**Exercise input**
· · · ·
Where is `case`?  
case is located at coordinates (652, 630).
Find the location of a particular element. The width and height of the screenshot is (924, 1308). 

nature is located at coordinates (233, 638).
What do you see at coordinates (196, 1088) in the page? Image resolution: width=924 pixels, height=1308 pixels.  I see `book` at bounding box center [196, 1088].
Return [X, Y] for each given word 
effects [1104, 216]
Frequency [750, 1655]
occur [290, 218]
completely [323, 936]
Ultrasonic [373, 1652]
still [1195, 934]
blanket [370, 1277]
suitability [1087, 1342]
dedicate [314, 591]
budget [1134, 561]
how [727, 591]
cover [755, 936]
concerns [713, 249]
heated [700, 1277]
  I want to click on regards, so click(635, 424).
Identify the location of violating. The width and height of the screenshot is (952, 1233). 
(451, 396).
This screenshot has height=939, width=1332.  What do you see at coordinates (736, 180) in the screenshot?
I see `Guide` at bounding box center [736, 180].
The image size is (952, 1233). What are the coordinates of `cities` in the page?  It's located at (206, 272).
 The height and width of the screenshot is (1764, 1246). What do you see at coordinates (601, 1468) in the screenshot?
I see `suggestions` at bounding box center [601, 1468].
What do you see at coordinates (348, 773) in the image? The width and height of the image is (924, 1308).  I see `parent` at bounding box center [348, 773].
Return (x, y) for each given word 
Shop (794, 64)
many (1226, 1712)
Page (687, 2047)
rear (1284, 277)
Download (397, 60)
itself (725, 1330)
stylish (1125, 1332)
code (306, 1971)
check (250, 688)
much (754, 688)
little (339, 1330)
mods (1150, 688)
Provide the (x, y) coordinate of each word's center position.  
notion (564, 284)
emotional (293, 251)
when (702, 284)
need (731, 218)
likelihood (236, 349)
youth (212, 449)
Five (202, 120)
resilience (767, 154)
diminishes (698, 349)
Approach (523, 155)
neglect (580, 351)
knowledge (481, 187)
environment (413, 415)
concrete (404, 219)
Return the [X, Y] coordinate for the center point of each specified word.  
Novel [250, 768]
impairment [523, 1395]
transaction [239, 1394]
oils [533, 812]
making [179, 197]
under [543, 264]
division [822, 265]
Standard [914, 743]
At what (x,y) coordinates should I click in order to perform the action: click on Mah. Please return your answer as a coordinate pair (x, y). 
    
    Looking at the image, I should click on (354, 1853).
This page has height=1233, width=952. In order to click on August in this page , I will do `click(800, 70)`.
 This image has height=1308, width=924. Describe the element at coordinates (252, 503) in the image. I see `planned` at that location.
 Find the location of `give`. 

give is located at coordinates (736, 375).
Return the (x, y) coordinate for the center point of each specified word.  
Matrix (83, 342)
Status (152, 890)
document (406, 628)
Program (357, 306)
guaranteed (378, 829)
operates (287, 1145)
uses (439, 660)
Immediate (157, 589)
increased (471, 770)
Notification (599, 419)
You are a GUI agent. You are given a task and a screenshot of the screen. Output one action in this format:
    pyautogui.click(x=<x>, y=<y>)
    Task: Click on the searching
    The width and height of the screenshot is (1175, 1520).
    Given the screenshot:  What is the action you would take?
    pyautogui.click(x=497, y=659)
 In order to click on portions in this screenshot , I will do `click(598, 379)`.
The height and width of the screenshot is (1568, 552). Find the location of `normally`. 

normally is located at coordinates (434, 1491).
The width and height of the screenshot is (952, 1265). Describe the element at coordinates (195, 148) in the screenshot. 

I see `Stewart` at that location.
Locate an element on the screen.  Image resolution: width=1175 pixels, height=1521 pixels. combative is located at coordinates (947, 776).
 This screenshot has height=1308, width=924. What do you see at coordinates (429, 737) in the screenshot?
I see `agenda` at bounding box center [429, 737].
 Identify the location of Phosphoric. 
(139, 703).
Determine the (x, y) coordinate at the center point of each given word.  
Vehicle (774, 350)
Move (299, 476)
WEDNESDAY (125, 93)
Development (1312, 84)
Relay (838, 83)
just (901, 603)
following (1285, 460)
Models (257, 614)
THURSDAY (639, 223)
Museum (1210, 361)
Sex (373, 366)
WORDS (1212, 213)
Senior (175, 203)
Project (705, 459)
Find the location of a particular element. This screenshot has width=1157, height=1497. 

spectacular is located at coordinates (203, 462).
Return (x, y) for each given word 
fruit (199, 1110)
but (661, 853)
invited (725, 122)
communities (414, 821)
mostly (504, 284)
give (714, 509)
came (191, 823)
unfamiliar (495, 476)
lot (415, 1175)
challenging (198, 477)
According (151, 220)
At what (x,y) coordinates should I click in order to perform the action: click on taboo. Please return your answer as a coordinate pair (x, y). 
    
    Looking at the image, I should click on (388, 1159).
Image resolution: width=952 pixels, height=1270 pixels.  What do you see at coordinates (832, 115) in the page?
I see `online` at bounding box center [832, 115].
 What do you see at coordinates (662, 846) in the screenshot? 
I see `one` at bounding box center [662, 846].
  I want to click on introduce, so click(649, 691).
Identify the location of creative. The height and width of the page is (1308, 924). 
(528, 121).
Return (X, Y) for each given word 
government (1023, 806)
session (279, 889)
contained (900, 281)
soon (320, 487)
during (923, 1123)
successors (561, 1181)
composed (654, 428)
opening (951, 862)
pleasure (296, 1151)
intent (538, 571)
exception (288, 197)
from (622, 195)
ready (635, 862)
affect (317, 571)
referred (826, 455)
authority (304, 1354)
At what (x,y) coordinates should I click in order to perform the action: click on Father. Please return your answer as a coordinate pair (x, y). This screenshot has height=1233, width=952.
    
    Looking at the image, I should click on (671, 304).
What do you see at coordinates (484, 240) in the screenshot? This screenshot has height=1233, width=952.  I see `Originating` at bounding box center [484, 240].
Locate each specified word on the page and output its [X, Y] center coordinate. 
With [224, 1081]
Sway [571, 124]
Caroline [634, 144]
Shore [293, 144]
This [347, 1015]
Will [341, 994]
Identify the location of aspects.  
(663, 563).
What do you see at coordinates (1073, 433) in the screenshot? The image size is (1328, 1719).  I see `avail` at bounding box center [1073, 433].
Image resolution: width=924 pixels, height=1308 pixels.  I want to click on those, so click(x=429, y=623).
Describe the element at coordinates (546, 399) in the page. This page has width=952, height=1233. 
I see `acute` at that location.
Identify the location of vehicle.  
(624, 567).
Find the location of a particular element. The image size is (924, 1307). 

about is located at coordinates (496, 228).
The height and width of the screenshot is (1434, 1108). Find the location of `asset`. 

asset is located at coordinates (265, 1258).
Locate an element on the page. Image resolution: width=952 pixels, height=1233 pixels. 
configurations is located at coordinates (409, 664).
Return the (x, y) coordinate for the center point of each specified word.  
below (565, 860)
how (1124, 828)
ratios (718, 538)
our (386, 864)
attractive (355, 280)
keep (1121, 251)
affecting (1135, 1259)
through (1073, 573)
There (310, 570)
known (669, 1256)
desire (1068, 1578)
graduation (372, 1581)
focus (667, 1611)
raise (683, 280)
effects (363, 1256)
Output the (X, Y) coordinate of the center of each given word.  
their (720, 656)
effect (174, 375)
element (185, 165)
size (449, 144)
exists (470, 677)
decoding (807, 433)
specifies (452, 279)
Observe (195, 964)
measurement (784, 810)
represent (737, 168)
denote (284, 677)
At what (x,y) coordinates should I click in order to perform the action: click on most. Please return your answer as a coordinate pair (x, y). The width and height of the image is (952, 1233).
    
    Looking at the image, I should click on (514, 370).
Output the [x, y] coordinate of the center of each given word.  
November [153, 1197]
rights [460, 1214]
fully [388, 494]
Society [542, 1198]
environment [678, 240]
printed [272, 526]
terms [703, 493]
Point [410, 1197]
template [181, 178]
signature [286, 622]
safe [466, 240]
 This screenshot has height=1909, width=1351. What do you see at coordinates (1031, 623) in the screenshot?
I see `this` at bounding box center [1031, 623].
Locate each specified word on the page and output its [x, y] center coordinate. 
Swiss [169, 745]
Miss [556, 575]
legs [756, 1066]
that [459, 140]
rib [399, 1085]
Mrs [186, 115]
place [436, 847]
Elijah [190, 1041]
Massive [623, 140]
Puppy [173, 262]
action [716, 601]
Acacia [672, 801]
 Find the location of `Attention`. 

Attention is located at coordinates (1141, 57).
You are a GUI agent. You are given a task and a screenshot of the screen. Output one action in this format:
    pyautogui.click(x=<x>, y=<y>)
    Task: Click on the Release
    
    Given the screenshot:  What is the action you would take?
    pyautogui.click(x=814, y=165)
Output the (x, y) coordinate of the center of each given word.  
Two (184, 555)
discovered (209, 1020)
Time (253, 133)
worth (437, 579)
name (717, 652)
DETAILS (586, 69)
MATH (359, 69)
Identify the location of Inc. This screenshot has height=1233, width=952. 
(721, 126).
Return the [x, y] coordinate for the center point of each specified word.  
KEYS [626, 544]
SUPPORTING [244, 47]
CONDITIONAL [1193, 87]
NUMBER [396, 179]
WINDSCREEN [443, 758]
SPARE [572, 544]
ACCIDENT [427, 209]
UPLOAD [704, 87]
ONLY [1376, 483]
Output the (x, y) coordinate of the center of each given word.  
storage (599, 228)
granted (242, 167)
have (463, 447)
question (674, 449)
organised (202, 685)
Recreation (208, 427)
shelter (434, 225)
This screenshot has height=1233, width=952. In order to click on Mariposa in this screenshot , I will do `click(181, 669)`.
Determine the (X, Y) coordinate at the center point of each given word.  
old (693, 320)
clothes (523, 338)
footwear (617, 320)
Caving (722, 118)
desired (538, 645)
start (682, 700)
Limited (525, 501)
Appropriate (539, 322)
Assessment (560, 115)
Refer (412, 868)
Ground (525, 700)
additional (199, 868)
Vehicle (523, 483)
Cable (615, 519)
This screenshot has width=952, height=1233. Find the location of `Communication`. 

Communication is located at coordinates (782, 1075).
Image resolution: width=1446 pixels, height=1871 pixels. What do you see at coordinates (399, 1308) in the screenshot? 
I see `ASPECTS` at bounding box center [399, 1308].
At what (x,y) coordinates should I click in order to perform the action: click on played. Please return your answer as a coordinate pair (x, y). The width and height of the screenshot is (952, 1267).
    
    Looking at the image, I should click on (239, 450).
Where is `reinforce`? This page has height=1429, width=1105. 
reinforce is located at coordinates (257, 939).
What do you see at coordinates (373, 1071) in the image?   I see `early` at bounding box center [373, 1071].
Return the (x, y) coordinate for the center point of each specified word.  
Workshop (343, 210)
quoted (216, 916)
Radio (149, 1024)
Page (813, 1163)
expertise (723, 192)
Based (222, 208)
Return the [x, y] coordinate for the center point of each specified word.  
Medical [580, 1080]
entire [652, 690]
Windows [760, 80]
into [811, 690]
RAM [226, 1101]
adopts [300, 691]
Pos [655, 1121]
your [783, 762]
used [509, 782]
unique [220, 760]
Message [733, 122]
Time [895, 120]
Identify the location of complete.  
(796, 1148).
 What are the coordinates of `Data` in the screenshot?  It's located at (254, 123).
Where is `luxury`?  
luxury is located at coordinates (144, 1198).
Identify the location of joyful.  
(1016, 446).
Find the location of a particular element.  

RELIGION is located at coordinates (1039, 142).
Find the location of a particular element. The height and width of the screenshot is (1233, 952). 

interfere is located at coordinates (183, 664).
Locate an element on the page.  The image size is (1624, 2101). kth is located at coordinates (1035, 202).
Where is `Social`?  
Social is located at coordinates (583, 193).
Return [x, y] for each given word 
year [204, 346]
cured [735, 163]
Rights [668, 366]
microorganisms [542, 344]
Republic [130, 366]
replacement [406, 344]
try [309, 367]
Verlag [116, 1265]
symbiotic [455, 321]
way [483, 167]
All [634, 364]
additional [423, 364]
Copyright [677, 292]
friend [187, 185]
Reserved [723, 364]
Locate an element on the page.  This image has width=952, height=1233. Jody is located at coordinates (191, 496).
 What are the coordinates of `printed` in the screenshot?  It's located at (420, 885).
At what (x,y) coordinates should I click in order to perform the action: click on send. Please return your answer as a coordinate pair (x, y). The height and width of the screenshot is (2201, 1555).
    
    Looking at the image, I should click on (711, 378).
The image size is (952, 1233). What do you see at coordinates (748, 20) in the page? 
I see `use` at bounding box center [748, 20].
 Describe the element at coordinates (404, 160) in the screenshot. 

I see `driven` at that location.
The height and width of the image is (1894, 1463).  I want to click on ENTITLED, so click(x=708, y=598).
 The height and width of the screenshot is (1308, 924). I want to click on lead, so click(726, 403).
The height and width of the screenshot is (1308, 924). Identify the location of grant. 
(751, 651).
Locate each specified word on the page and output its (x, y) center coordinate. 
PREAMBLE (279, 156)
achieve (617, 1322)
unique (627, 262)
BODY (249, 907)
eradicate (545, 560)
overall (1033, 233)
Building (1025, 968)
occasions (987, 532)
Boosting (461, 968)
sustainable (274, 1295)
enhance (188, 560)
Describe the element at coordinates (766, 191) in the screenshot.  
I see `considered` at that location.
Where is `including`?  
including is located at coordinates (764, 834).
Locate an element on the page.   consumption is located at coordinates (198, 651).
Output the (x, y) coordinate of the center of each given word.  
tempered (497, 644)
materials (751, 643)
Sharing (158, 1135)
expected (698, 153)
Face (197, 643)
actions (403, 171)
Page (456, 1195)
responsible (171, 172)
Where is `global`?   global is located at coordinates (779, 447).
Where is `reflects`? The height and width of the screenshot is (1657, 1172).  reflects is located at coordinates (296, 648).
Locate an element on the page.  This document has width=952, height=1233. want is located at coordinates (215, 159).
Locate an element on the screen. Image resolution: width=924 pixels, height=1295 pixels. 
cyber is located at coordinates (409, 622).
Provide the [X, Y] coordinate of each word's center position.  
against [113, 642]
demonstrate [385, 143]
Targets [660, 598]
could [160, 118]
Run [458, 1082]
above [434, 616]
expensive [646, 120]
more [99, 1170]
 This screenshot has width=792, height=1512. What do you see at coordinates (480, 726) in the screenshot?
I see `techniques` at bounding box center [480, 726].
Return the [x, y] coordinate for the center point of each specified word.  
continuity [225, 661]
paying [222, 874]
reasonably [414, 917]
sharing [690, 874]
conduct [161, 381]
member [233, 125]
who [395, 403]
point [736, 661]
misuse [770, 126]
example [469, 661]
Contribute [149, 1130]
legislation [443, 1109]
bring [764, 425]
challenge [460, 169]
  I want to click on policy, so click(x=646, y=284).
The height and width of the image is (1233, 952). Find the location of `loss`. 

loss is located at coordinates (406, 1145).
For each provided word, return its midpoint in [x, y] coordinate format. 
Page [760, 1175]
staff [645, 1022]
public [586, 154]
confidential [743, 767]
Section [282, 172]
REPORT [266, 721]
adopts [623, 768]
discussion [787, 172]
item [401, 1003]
· · · ·
**Task goal**
Reproduce the entries above word for word, starting at the very first line and ending at the line that contains "still [1195, 934]", including both of those lines.

**Result**
Where is `case`?  
case is located at coordinates (652, 630).
Find the location of a particular element. The width and height of the screenshot is (924, 1308). 

nature is located at coordinates (233, 638).
What do you see at coordinates (196, 1088) in the page? Image resolution: width=924 pixels, height=1308 pixels.  I see `book` at bounding box center [196, 1088].
Return [X, Y] for each given word 
effects [1104, 216]
Frequency [750, 1655]
occur [290, 218]
completely [323, 936]
Ultrasonic [373, 1652]
still [1195, 934]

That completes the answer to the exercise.